Burma has been burned alive by endless conflicts and persecution since the British handed the country back its independence in 1948. Given the endless wars, Aung never knew his biological parents and was adopted as an infant. He also never knew a life not beset by killing fields.

“They (Armed Forces) wanted all the property for themselves. We always had to run and leave our village and property behind. Everything would be ruined; the Army has no regard for human life,” he continued. “Every day, we lived in fear. We worried, day and night, they would come.”

Even if there were peaceful moments inside the threads of the jungle, idyllic in their stillness, they were beset by biting anxiety. There were no warning signs, Aung said, just a crackle of gunfire and howls of panic whenever the troops would force their way in.

“What I remember most about my childhood is how the soldiers would just come into our villages and take anything they wanted. And they would take the people — sometimes 15 or 16 years old,” he whispered.

Civil War Survivors

Like many from the region, the more painful the topic, the more the survivor laughs — an uncomfortable defense mechanism to mask the invisible wounds nested into memory.

“The Burmese Army would kill and torture — and they would rape,” he said slowly. “I remembered the faces of the young girls and women who they would take away to rape. We didn’t know exactly where they were taking them, but the ladies — most of them — never came back.”

Aung believes he only survived a tumultuous upbringing because his adoptive parents moved him to Rakhine State when he was 15, a state that — back then — was somewhat less butchered.

A decade ago, Aung was granted asylum in the United States with the wild hope for a better life. He studied for an MBA and opened a small business in Maryland. He fell in love with another refugee from Burma, married and had three children, and is heavily involved in the local community of Baptist churches.

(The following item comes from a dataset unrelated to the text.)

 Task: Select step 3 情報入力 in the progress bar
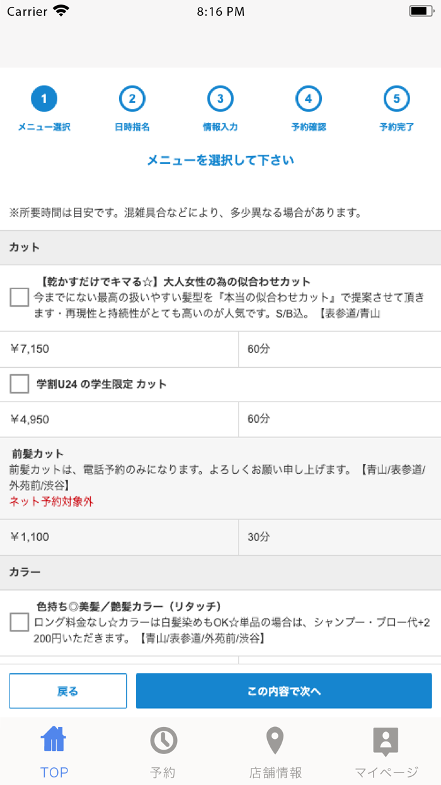(220, 98)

But it’s the place he left behind that occupies his mind during most waking hours. He exhibits a dogged devotion in reaching out to the powers of Washington as an active leader in the Nationalities Alliance of Burma, a network of ethnic nationalities organizations based in the United States.

“It has always been about a ‘burmainization’ of the country, of everyone else not in the military circle being treated as second class,” Aung lamented. “The Burmese military wants us to protect themselves. It is why they are killing protestors and civilians every day.”

Some of Aung’s frustrations have stemmed from the notion that little has been conveyed to the public about the suffering of Christians in Burma. Most of the world is painfully aware of the persecution that the Muslim Rohingyas have endured in recent years in the Rakhine State he settled in as a teen, with many forced to flee into bordering Bangladesh. Aung said Christians have also been slaughtered and have had their houses of worship razed into nothingness, but have been “weak” at conveying the situation on social media.

“The ethnic cleansing has been happening since long before that of the Rohingya people,” Aung stressed.

Watching his homeland once again be dipped in chaos and blood following the coup in February 2021, in which the military wrestled power back from the first civilian government, Aung feels the urge to keep running. He’s calling for the international community to step in and support a transitional government in that illustrious chase for a free and fair election, calling for the people of Burma to decide their fate.

Civil War Survivors

And despite 10 years in the United States, Aung clings to a life of trauma that reminds him he may never truly know what it is to be safe and secure. He leads a minimalist life with no stockpiling — when all one knows is to run, less is more — and his body is engulfed by chills at the mere sight of any uniformed soldier.

“Even here in the U.S., I just don’t want to see a soldier. It scares me,” he notes with a nervous giggle. “All that is really left, all we can do, is pray for protection. That helps us a lot.”